Discussion in 'Amps and Cabs [BG]' started by Stingray, Nov 6, 2001.

  1. Stingray


    May 12, 2000
    what the heck do the eq bars mean i can hear what they do sorta but id like to know more and what setting can i use if i want to have good bottom end but still have that treble punch
  2. SuperDuck


    Sep 26, 2000
    I'm assuming that by EQ bars you mean a graphic EQ, that is, the little sliders.

    EQ affects your tone by boosting or cutting certain frequencies. On a graphic EQ, the positions of the sliders are a physical representation of the frequency response you are designing.

    To have good bottom end, you turn up the low frequencies, to have punch you'll want to boost mids, and, well, to get highs you boost the highs. Since you want all of that you could maybe just turn up the volume? :D Seriously, though, you might want to boost the lows, and especially the low-mids; those keep you from getting buried in the mix. Those are in the range of 250-500 hz. Then, keep your higher mids flat, or maybe cut them a little bit. Then, boost the highs for more treble. If that doesn't float your boat, cut the low-mids a bit and boost the high-mids until you get the tone you want. It's all about expermentation.

    Good luck!
  3. :D <<--- See that guy? He smiles. Thats the way your EQ should look for that kinda sound. EQ is in very simple terms a volume knob for each individual frequency. There are three types of EQ. Graphic EQ adjusts the frequency of some preset freq. On most amps the range is between 30 Hz and 20 KHz. These are just split up between the number of sliders/knobs you have. So nine band EQ divides it into nine segments. A semi-parametric EQ has the ability to adjust some of the frequencies rather than them being preset. These are normally five band EQ's and you can move the three middle around. Say you can adjust the second frequency from 100 Hz to 90 Hz or 120 Hz. They are not preset. In a parametric EQ all of the bands are adjustable, not just a few select bands.

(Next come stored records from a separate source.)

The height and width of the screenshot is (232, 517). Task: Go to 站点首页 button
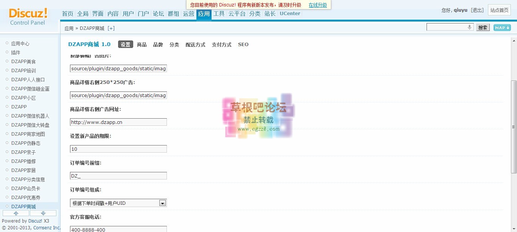pyautogui.click(x=499, y=10)
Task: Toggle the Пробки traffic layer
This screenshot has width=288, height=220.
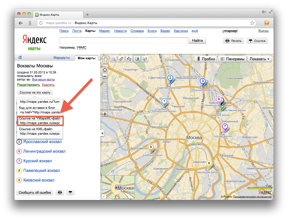Action: pos(206,59)
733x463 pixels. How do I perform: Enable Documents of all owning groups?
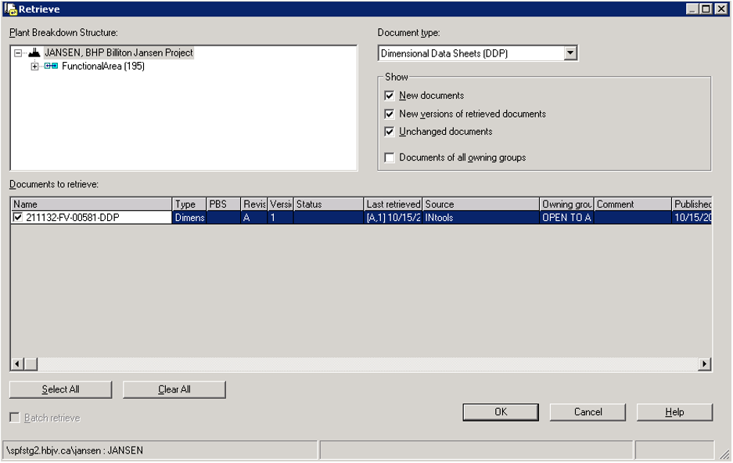pos(390,157)
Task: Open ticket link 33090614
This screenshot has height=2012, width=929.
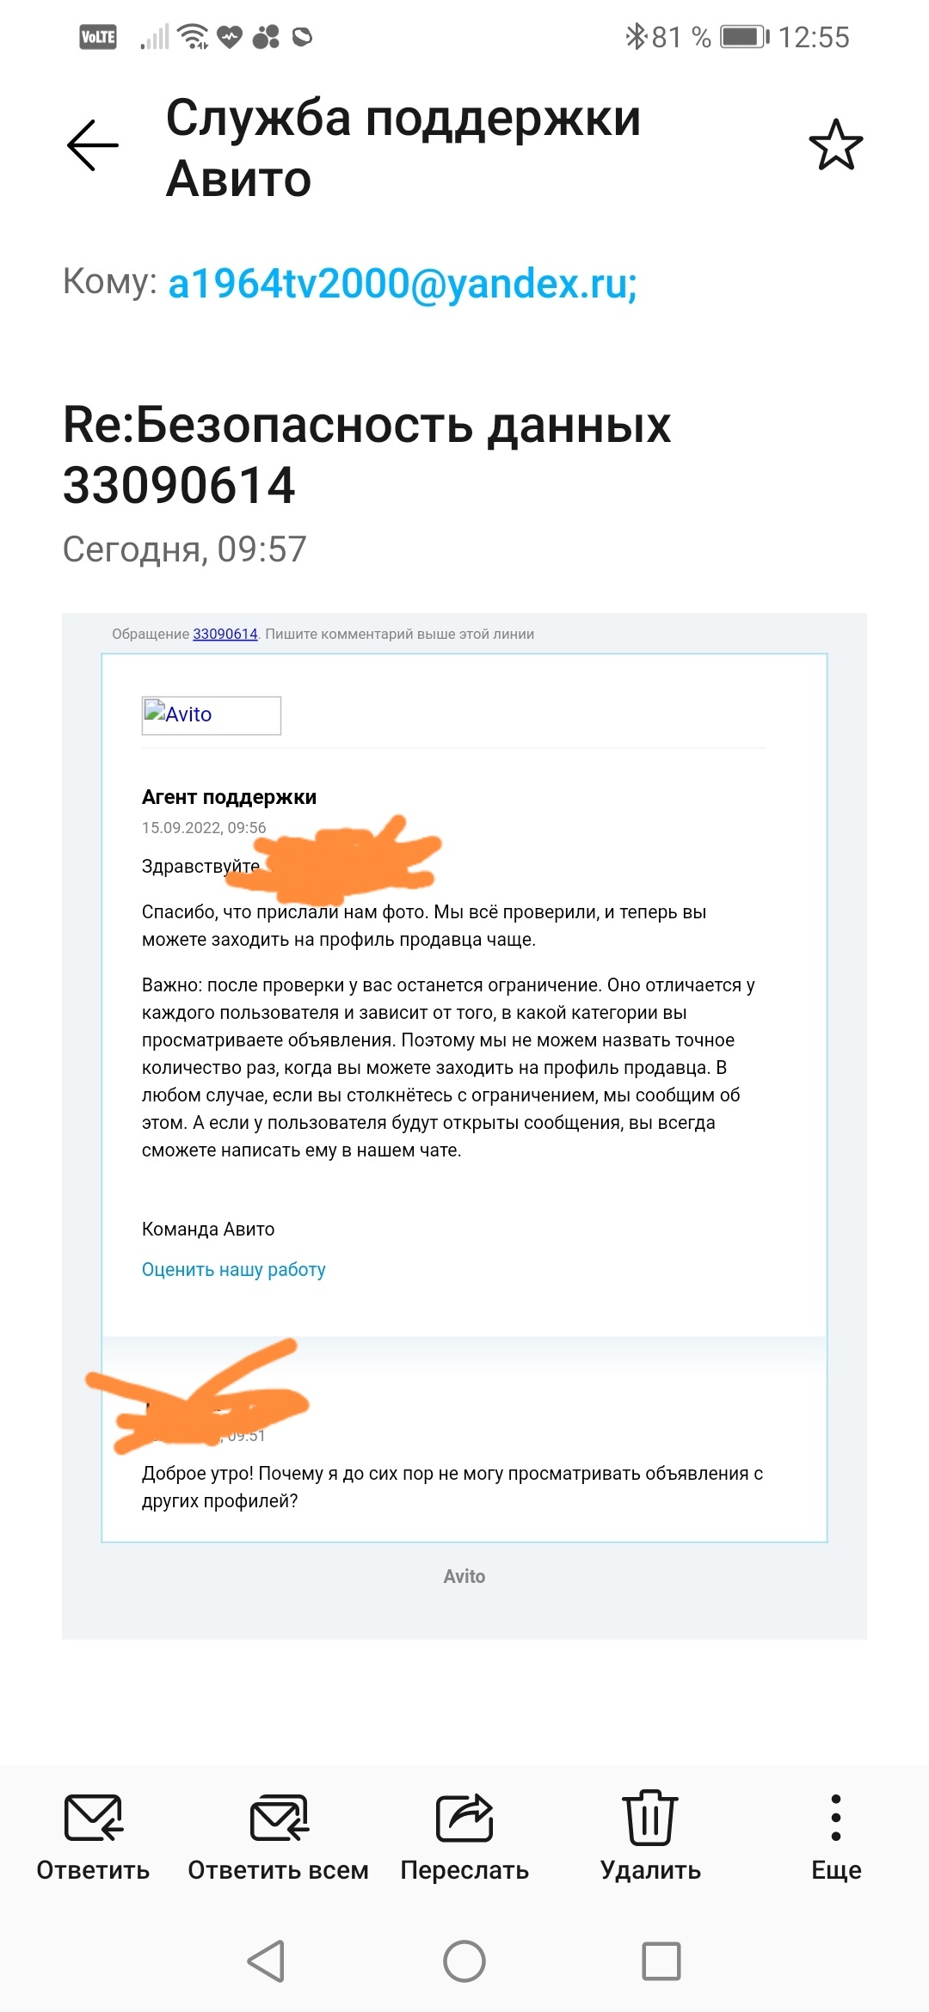Action: pyautogui.click(x=225, y=635)
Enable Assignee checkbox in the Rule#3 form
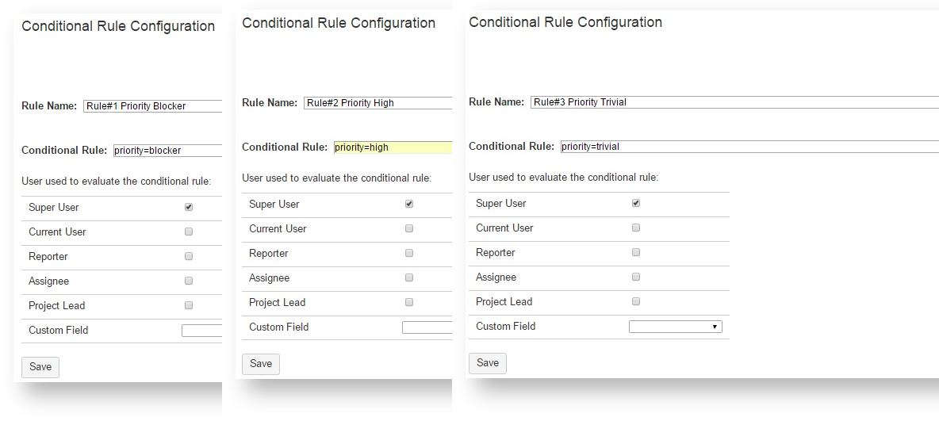The width and height of the screenshot is (939, 421). [636, 277]
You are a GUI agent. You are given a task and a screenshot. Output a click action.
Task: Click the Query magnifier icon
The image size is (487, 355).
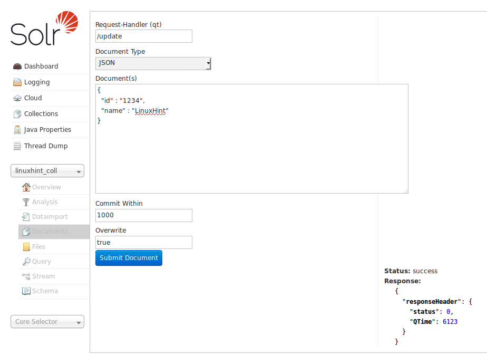click(26, 262)

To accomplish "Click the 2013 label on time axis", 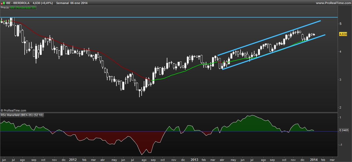I will [194, 160].
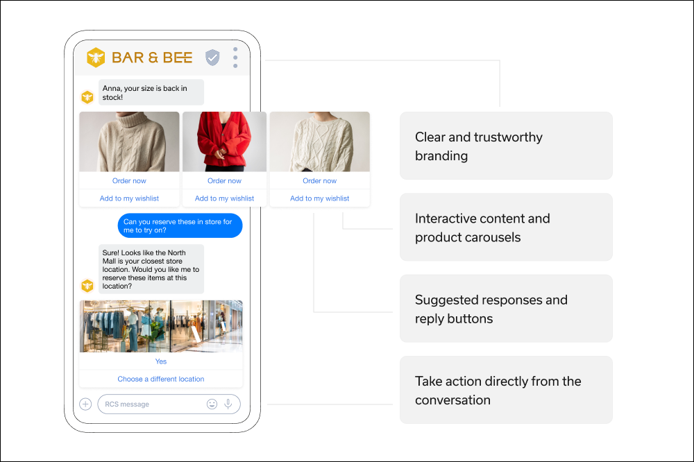Click the plus attachment icon

point(85,404)
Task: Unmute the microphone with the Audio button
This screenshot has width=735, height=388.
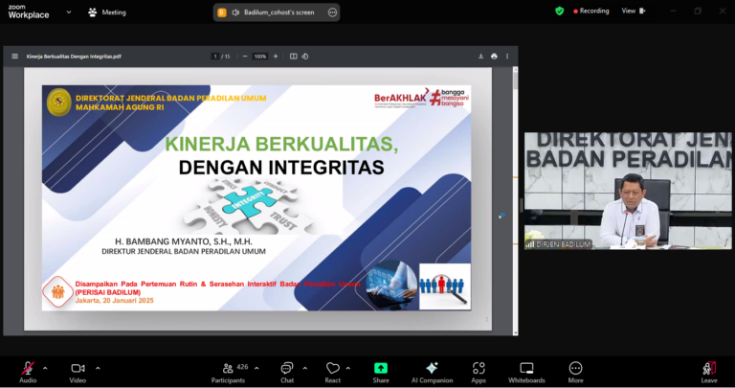Action: pos(28,370)
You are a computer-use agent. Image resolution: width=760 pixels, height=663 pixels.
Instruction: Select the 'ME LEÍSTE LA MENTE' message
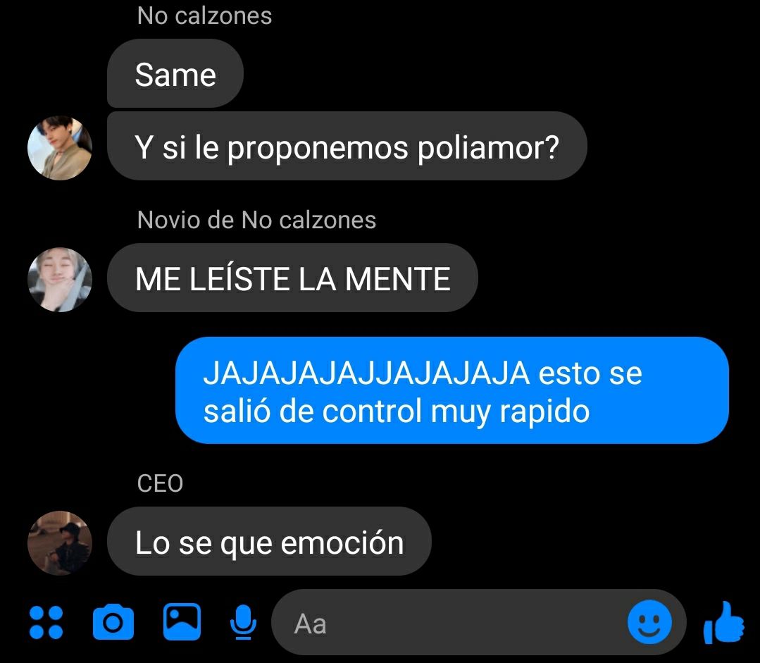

    There are many different EQ shapes, the :D smiley probably being my favorite. If you just play around with it you can find many great tones. Usually you want to try and make a flowing shape with the sliders, or imagine in your mind what it would look like. Try a J for some bottom, limited middle, and high treble, or a reverse reverse J for the opposite effect. Some people like a variation on the smiley with a big V, but that sometimes sounds harsh around the middle. Hope this helps, just remember, experimentation is the key.
  4. Ok Superduck and I posted at the same time, I hadn't read his while I was typing it and we both said the same thing. EXPERIMENT. It's the greatest musical tool we have.
  5. SuperDuck


    Sep 26, 2000
    Pft. You SO read that in my post. :) ;)
  6. Do not do the happy face if you're eqing a PA :D. Right, Superduck? :p I see so many guys with the smilie curve complaining that they can't get the vocals clear......Kick sounds great, though.:rolleyes:
  7. SuperDuck


    Sep 26, 2000
    Bwahaha, it's funny because it's true! Yes, EQ curves that work for bass do NOT apply to all situations.
  8. Hategear

    Hategear Workin' hard at hardly workin'.

    Apr 6, 2001
    Appleton, Swissconsin
    My guitarist/soundguy has yet to figure out how to adjust an EQ, whether it be on the board or his amp. Can you say "tinny?" I knew ya could.